_Exercise goal_.
Retyping the records exactly, down to the last line, is the whole job.

[Opening Source data section]

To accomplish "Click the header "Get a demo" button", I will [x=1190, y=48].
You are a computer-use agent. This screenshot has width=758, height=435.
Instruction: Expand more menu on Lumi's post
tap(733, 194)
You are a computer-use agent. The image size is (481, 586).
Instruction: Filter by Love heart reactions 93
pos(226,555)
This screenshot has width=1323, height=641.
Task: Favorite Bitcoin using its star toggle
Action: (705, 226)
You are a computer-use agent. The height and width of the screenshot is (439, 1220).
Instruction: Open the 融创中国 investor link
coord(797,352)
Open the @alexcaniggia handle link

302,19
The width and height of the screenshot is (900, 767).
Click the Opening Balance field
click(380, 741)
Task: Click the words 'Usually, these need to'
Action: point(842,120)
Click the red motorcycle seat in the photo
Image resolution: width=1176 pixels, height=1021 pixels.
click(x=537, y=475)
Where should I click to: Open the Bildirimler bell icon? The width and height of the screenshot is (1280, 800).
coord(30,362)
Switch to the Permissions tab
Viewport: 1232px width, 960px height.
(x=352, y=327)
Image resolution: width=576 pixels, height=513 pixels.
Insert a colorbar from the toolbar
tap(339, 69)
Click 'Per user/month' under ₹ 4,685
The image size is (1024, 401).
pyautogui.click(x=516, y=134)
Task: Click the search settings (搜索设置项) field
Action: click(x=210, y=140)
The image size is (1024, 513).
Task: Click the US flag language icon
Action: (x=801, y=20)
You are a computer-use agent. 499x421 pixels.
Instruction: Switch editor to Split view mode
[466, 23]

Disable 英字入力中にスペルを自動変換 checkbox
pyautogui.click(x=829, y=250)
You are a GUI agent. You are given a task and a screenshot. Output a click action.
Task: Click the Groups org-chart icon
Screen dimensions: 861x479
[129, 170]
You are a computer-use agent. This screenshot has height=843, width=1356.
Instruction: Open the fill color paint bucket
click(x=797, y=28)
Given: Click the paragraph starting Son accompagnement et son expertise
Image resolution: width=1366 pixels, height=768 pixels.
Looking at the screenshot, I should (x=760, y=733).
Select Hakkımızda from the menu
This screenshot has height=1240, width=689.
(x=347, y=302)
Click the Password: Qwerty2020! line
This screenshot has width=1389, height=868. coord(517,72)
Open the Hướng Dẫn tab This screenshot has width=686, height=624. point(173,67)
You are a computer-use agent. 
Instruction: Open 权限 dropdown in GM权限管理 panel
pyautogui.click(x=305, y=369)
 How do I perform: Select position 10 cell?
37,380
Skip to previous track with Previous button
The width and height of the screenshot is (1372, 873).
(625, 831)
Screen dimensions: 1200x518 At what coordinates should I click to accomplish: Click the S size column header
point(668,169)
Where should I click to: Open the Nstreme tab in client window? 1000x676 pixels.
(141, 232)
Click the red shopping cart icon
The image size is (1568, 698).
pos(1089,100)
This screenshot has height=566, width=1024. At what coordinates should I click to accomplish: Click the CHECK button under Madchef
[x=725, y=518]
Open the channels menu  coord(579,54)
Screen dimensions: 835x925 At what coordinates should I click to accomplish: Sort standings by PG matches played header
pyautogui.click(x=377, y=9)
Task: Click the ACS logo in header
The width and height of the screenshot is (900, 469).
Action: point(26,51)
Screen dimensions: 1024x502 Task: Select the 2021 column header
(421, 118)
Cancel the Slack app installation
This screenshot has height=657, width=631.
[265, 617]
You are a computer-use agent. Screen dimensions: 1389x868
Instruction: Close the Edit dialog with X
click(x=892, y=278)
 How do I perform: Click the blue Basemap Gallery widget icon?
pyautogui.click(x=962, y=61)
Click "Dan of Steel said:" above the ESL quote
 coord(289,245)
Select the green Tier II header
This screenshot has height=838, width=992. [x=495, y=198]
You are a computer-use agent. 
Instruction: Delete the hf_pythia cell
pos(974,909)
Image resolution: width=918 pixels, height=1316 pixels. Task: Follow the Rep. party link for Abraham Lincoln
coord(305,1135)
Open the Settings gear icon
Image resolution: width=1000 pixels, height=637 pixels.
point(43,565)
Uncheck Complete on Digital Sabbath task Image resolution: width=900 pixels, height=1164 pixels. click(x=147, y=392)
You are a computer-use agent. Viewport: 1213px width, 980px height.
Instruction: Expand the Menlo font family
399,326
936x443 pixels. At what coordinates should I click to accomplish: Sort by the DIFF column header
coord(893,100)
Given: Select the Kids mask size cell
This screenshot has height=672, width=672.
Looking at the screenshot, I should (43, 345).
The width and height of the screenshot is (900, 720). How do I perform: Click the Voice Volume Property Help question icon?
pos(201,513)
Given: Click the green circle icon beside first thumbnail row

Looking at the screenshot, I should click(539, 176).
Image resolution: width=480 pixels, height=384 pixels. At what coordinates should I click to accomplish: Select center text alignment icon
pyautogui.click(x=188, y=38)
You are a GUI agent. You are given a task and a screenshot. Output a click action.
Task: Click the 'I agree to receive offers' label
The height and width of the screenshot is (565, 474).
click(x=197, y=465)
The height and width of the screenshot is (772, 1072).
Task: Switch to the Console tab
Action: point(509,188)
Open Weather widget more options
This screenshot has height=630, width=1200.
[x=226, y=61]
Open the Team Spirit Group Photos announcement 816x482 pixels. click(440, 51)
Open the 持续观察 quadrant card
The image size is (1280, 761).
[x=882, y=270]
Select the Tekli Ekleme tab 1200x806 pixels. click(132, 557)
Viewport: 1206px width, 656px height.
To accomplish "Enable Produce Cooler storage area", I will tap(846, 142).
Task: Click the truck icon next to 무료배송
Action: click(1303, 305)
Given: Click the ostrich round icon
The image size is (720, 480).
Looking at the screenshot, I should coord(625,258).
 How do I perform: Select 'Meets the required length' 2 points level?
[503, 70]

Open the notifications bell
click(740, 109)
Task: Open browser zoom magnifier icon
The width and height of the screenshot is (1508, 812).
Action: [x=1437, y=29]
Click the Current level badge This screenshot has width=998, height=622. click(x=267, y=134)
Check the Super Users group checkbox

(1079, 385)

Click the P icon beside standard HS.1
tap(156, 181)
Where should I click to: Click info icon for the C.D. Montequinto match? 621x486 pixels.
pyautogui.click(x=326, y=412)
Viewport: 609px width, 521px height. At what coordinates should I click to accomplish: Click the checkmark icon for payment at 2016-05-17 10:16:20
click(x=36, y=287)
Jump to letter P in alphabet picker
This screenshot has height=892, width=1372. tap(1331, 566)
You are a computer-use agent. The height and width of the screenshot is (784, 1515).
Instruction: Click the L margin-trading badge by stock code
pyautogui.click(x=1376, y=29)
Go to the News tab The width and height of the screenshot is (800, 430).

[Closing Source data section]

_Result_.
To accomplish "Click the header "Get a demo" button", I will [x=1190, y=48].
You are a computer-use agent. This screenshot has width=758, height=435.
Instruction: Expand more menu on Lumi's post
tap(733, 194)
You are a computer-use agent. The image size is (481, 586).
Instruction: Filter by Love heart reactions 93
pos(226,555)
This screenshot has width=1323, height=641.
Task: Favorite Bitcoin using its star toggle
Action: (705, 226)
You are a computer-use agent. The height and width of the screenshot is (439, 1220).
Instruction: Open the 融创中国 investor link
coord(797,352)
Open the @alexcaniggia handle link

302,19
The width and height of the screenshot is (900, 767).
Click the Opening Balance field
click(380, 741)
Task: Click the words 'Usually, these need to'
Action: point(842,120)
Click the red motorcycle seat in the photo
Image resolution: width=1176 pixels, height=1021 pixels.
click(x=537, y=475)
Where should I click to: Open the Bildirimler bell icon? The width and height of the screenshot is (1280, 800).
coord(30,362)
Switch to the Permissions tab
Viewport: 1232px width, 960px height.
(x=352, y=327)
Image resolution: width=576 pixels, height=513 pixels.
Insert a colorbar from the toolbar
tap(339, 69)
Click 'Per user/month' under ₹ 4,685
The image size is (1024, 401).
pyautogui.click(x=516, y=134)
Task: Click the search settings (搜索设置项) field
Action: click(x=210, y=140)
The image size is (1024, 513).
Task: Click the US flag language icon
Action: (x=801, y=20)
You are a computer-use agent. 499x421 pixels.
Instruction: Switch editor to Split view mode
[466, 23]

Disable 英字入力中にスペルを自動変換 checkbox
pyautogui.click(x=829, y=250)
You are a GUI agent. You are given a task and a screenshot. Output a click action.
Task: Click the Groups org-chart icon
Screen dimensions: 861x479
[129, 170]
You are a computer-use agent. This screenshot has height=843, width=1356.
Instruction: Open the fill color paint bucket
click(x=797, y=28)
Given: Click the paragraph starting Son accompagnement et son expertise
Image resolution: width=1366 pixels, height=768 pixels.
Looking at the screenshot, I should (x=760, y=733).
Select Hakkımızda from the menu
This screenshot has height=1240, width=689.
(x=347, y=302)
Click the Password: Qwerty2020! line
This screenshot has width=1389, height=868. coord(517,72)
Open the Hướng Dẫn tab This screenshot has width=686, height=624. point(173,67)
You are a computer-use agent. 
Instruction: Open 权限 dropdown in GM权限管理 panel
pyautogui.click(x=305, y=369)
 How do I perform: Select position 10 cell?
37,380
Skip to previous track with Previous button
The width and height of the screenshot is (1372, 873).
(625, 831)
Screen dimensions: 1200x518 At what coordinates should I click to accomplish: Click the S size column header
point(668,169)
Where should I click to: Open the Nstreme tab in client window? 1000x676 pixels.
(141, 232)
Click the red shopping cart icon
The image size is (1568, 698).
pos(1089,100)
This screenshot has height=566, width=1024. At what coordinates should I click to accomplish: Click the CHECK button under Madchef
[x=725, y=518]
Open the channels menu  coord(579,54)
Screen dimensions: 835x925 At what coordinates should I click to accomplish: Sort standings by PG matches played header
pyautogui.click(x=377, y=9)
Task: Click the ACS logo in header
The width and height of the screenshot is (900, 469).
Action: point(26,51)
Screen dimensions: 1024x502 Task: Select the 2021 column header
(421, 118)
Cancel the Slack app installation
This screenshot has height=657, width=631.
[265, 617]
You are a computer-use agent. Screen dimensions: 1389x868
Instruction: Close the Edit dialog with X
click(x=892, y=278)
 How do I perform: Click the blue Basemap Gallery widget icon?
pyautogui.click(x=962, y=61)
Click "Dan of Steel said:" above the ESL quote
 coord(289,245)
Select the green Tier II header
This screenshot has height=838, width=992. [x=495, y=198]
You are a computer-use agent. 
Instruction: Delete the hf_pythia cell
pos(974,909)
Image resolution: width=918 pixels, height=1316 pixels. Task: Follow the Rep. party link for Abraham Lincoln
coord(305,1135)
Open the Settings gear icon
Image resolution: width=1000 pixels, height=637 pixels.
point(43,565)
Uncheck Complete on Digital Sabbath task Image resolution: width=900 pixels, height=1164 pixels. click(x=147, y=392)
You are a computer-use agent. Viewport: 1213px width, 980px height.
Instruction: Expand the Menlo font family
399,326
936x443 pixels. At what coordinates should I click to accomplish: Sort by the DIFF column header
coord(893,100)
Given: Select the Kids mask size cell
This screenshot has height=672, width=672.
Looking at the screenshot, I should (43, 345).
The width and height of the screenshot is (900, 720). How do I perform: Click the Voice Volume Property Help question icon?
pos(201,513)
Given: Click the green circle icon beside first thumbnail row

Looking at the screenshot, I should click(539, 176).
Image resolution: width=480 pixels, height=384 pixels. At what coordinates should I click to accomplish: Select center text alignment icon
pyautogui.click(x=188, y=38)
You are a GUI agent. You are given a task and a screenshot. Output a click action.
Task: Click the 'I agree to receive offers' label
The height and width of the screenshot is (565, 474).
click(x=197, y=465)
The height and width of the screenshot is (772, 1072).
Task: Switch to the Console tab
Action: point(509,188)
Open Weather widget more options
This screenshot has height=630, width=1200.
[x=226, y=61]
Open the Team Spirit Group Photos announcement 816x482 pixels. click(440, 51)
Open the 持续观察 quadrant card
The image size is (1280, 761).
[x=882, y=270]
Select the Tekli Ekleme tab 1200x806 pixels. click(132, 557)
Viewport: 1206px width, 656px height.
To accomplish "Enable Produce Cooler storage area", I will tap(846, 142).
Task: Click the truck icon next to 무료배송
Action: click(1303, 305)
Given: Click the ostrich round icon
The image size is (720, 480).
Looking at the screenshot, I should coord(625,258).
 How do I perform: Select 'Meets the required length' 2 points level?
[503, 70]

Open the notifications bell
click(740, 109)
Task: Open browser zoom magnifier icon
The width and height of the screenshot is (1508, 812).
Action: [x=1437, y=29]
Click the Current level badge This screenshot has width=998, height=622. click(x=267, y=134)
Check the Super Users group checkbox

(1079, 385)

Click the P icon beside standard HS.1
tap(156, 181)
Where should I click to: Click info icon for the C.D. Montequinto match? 621x486 pixels.
pyautogui.click(x=326, y=412)
Viewport: 609px width, 521px height. At what coordinates should I click to accomplish: Click the checkmark icon for payment at 2016-05-17 10:16:20
click(x=36, y=287)
Jump to letter P in alphabet picker
This screenshot has height=892, width=1372. tap(1331, 566)
You are a computer-use agent. The height and width of the screenshot is (784, 1515).
Instruction: Click the L margin-trading badge by stock code
pyautogui.click(x=1376, y=29)
Go to the News tab The width and height of the screenshot is (800, 430).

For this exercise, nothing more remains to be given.